--- THE PROBLEM ---
Produce as output only the lines below starting at the line with "Click the lifestyle" and continuing through the line with "563x317 pixels.", each one exactly as written.

--- INPUT DATA ---
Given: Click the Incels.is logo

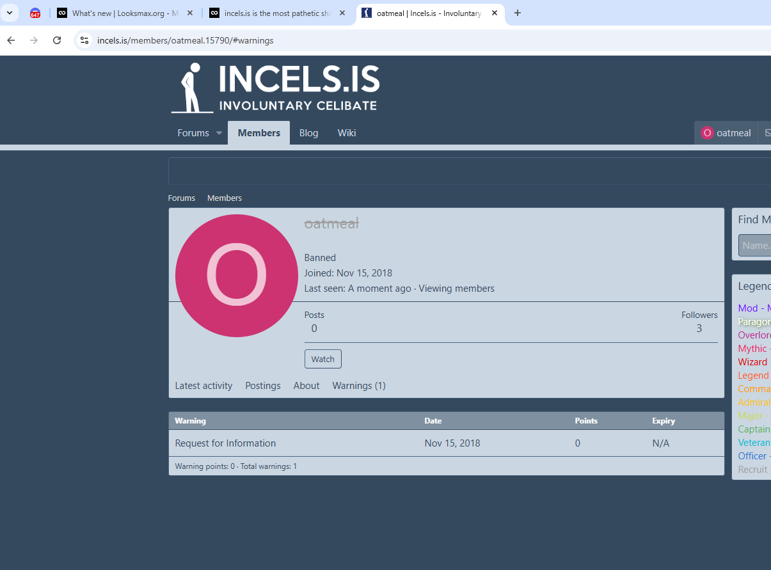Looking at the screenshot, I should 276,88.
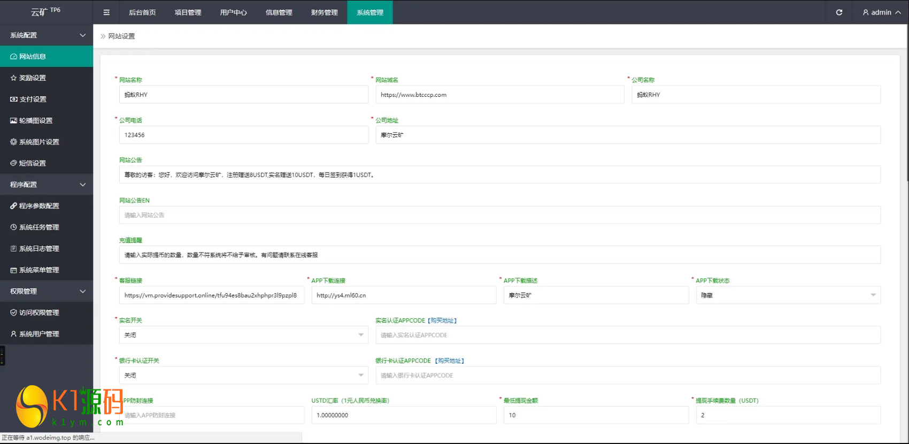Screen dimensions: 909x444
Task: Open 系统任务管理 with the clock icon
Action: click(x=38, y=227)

---

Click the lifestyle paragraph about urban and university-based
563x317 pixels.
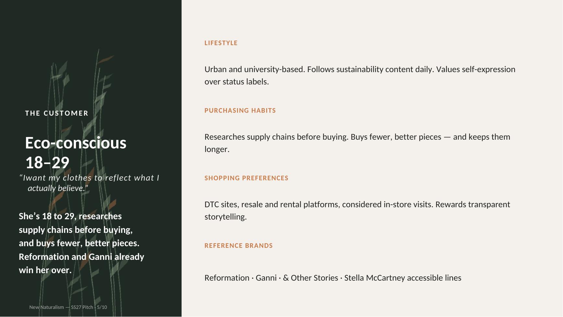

* * *

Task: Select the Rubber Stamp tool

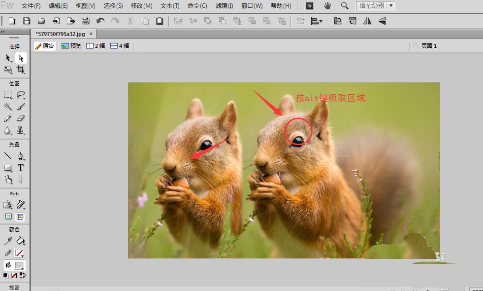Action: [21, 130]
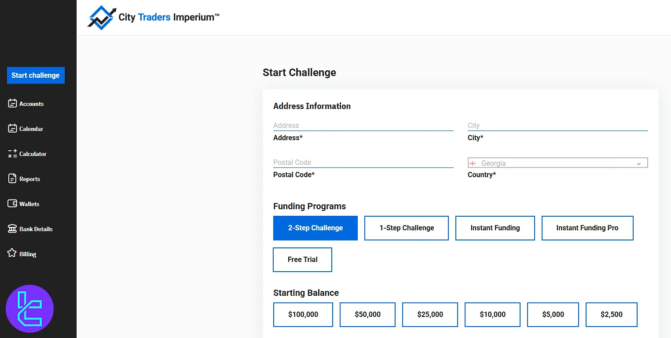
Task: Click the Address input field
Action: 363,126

--- ANSWER TO THE EXERCISE ---
Click the lifestyle paragraph about urban and university-based
563x317 pixels.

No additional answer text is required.